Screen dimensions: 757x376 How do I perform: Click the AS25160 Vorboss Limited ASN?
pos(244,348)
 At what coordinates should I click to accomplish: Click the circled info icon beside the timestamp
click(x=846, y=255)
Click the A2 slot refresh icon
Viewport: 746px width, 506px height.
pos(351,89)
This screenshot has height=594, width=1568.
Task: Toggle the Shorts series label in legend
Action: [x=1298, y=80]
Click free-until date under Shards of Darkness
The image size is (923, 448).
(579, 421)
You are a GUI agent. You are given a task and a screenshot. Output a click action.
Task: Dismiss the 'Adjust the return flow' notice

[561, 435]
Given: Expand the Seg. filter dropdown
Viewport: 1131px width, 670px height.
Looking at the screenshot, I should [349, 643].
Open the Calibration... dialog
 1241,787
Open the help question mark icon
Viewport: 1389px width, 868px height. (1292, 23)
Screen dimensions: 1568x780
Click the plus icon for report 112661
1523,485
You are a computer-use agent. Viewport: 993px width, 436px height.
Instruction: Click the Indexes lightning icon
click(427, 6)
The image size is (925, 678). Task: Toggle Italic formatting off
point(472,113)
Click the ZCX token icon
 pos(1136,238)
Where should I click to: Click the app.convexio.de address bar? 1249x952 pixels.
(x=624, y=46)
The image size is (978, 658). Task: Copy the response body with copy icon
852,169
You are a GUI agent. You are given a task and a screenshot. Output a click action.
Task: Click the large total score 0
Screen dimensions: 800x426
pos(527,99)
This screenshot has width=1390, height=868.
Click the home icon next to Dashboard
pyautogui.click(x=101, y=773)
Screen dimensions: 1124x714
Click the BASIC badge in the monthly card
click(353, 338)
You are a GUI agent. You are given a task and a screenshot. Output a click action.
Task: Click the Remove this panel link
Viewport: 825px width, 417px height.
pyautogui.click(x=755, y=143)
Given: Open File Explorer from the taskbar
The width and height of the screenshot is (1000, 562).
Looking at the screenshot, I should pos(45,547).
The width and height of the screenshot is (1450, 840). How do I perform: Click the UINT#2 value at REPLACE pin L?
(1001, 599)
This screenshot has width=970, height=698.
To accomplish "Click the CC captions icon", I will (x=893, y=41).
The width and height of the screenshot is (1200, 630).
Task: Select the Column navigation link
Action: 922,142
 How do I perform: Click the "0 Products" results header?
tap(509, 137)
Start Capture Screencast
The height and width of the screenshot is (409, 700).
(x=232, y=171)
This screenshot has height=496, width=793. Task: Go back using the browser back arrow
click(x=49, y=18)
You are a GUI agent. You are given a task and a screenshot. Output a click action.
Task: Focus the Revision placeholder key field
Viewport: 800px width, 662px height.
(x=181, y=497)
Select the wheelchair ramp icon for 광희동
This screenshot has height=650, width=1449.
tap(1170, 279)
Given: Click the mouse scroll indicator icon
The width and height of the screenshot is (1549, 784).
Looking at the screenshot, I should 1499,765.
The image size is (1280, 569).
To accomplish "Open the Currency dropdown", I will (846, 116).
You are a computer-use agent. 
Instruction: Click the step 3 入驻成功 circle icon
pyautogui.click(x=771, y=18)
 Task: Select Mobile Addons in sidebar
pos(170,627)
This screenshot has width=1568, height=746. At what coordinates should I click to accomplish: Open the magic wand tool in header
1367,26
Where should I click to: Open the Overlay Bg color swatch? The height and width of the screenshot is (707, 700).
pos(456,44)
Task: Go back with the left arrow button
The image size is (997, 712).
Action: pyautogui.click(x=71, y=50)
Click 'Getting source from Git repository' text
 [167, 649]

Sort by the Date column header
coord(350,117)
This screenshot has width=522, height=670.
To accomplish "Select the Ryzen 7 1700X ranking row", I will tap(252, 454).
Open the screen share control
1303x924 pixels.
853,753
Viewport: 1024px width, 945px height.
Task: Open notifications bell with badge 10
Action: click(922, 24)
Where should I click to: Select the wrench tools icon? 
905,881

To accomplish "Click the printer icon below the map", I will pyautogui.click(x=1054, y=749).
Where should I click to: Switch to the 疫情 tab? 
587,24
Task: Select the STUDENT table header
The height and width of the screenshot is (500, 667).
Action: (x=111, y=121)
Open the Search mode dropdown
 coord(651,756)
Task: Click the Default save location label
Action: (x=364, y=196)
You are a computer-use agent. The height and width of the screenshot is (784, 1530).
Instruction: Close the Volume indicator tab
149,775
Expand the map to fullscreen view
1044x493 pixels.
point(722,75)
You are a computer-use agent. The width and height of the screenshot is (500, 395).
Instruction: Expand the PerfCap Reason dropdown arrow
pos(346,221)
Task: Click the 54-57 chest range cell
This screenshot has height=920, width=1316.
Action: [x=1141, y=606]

_____

**What to produce:**
Retype the data in full, and keep every line identical to the original.

**Solution to this problem:**
Screen dimensions: 757x376 How do I perform: Click the AS25160 Vorboss Limited ASN?
pos(244,348)
 At what coordinates should I click to accomplish: Click the circled info icon beside the timestamp
click(x=846, y=255)
Click the A2 slot refresh icon
Viewport: 746px width, 506px height.
pos(351,89)
This screenshot has height=594, width=1568.
Task: Toggle the Shorts series label in legend
Action: [x=1298, y=80]
Click free-until date under Shards of Darkness
The image size is (923, 448).
(579, 421)
You are a GUI agent. You are given a task and a screenshot. Output a click action.
Task: Dismiss the 'Adjust the return flow' notice

[561, 435]
Given: Expand the Seg. filter dropdown
Viewport: 1131px width, 670px height.
Looking at the screenshot, I should [349, 643].
Open the Calibration... dialog
 1241,787
Open the help question mark icon
Viewport: 1389px width, 868px height. (1292, 23)
Screen dimensions: 1568x780
Click the plus icon for report 112661
1523,485
You are a computer-use agent. Viewport: 993px width, 436px height.
Instruction: Click the Indexes lightning icon
click(427, 6)
The image size is (925, 678). Task: Toggle Italic formatting off
point(472,113)
Click the ZCX token icon
 pos(1136,238)
Where should I click to: Click the app.convexio.de address bar? 1249x952 pixels.
(x=624, y=46)
The image size is (978, 658). Task: Copy the response body with copy icon
852,169
You are a GUI agent. You are given a task and a screenshot. Output a click action.
Task: Click the large total score 0
Screen dimensions: 800x426
pos(527,99)
This screenshot has width=1390, height=868.
Click the home icon next to Dashboard
pyautogui.click(x=101, y=773)
Screen dimensions: 1124x714
Click the BASIC badge in the monthly card
click(353, 338)
You are a GUI agent. You are given a task and a screenshot. Output a click action.
Task: Click the Remove this panel link
Viewport: 825px width, 417px height.
pyautogui.click(x=755, y=143)
Given: Open File Explorer from the taskbar
The width and height of the screenshot is (1000, 562).
Looking at the screenshot, I should pos(45,547).
The width and height of the screenshot is (1450, 840). How do I perform: Click the UINT#2 value at REPLACE pin L?
(1001, 599)
This screenshot has width=970, height=698.
To accomplish "Click the CC captions icon", I will (x=893, y=41).
The width and height of the screenshot is (1200, 630).
Task: Select the Column navigation link
Action: 922,142
 How do I perform: Click the "0 Products" results header?
tap(509, 137)
Start Capture Screencast
The height and width of the screenshot is (409, 700).
(x=232, y=171)
This screenshot has height=496, width=793. Task: Go back using the browser back arrow
click(x=49, y=18)
You are a GUI agent. You are given a task and a screenshot. Output a click action.
Task: Focus the Revision placeholder key field
Viewport: 800px width, 662px height.
(x=181, y=497)
Select the wheelchair ramp icon for 광희동
This screenshot has height=650, width=1449.
tap(1170, 279)
Given: Click the mouse scroll indicator icon
The width and height of the screenshot is (1549, 784).
Looking at the screenshot, I should 1499,765.
The image size is (1280, 569).
To accomplish "Open the Currency dropdown", I will (846, 116).
You are a computer-use agent. 
Instruction: Click the step 3 入驻成功 circle icon
pyautogui.click(x=771, y=18)
 Task: Select Mobile Addons in sidebar
pos(170,627)
This screenshot has width=1568, height=746. At what coordinates should I click to accomplish: Open the magic wand tool in header
1367,26
Where should I click to: Open the Overlay Bg color swatch? The height and width of the screenshot is (707, 700).
pos(456,44)
Task: Go back with the left arrow button
The image size is (997, 712).
Action: pyautogui.click(x=71, y=50)
Click 'Getting source from Git repository' text
 [167, 649]

Sort by the Date column header
coord(350,117)
This screenshot has width=522, height=670.
To accomplish "Select the Ryzen 7 1700X ranking row", I will tap(252, 454).
Open the screen share control
1303x924 pixels.
853,753
Viewport: 1024px width, 945px height.
Task: Open notifications bell with badge 10
Action: click(922, 24)
Where should I click to: Select the wrench tools icon? 
905,881

To accomplish "Click the printer icon below the map", I will pyautogui.click(x=1054, y=749).
Where should I click to: Switch to the 疫情 tab? 
587,24
Task: Select the STUDENT table header
The height and width of the screenshot is (500, 667).
Action: (x=111, y=121)
Open the Search mode dropdown
 coord(651,756)
Task: Click the Default save location label
Action: (x=364, y=196)
You are a computer-use agent. The height and width of the screenshot is (784, 1530).
Instruction: Close the Volume indicator tab
149,775
Expand the map to fullscreen view
1044x493 pixels.
point(722,75)
You are a computer-use agent. The width and height of the screenshot is (500, 395).
Instruction: Expand the PerfCap Reason dropdown arrow
pos(346,221)
Task: Click the 54-57 chest range cell
This screenshot has height=920, width=1316.
Action: [x=1141, y=606]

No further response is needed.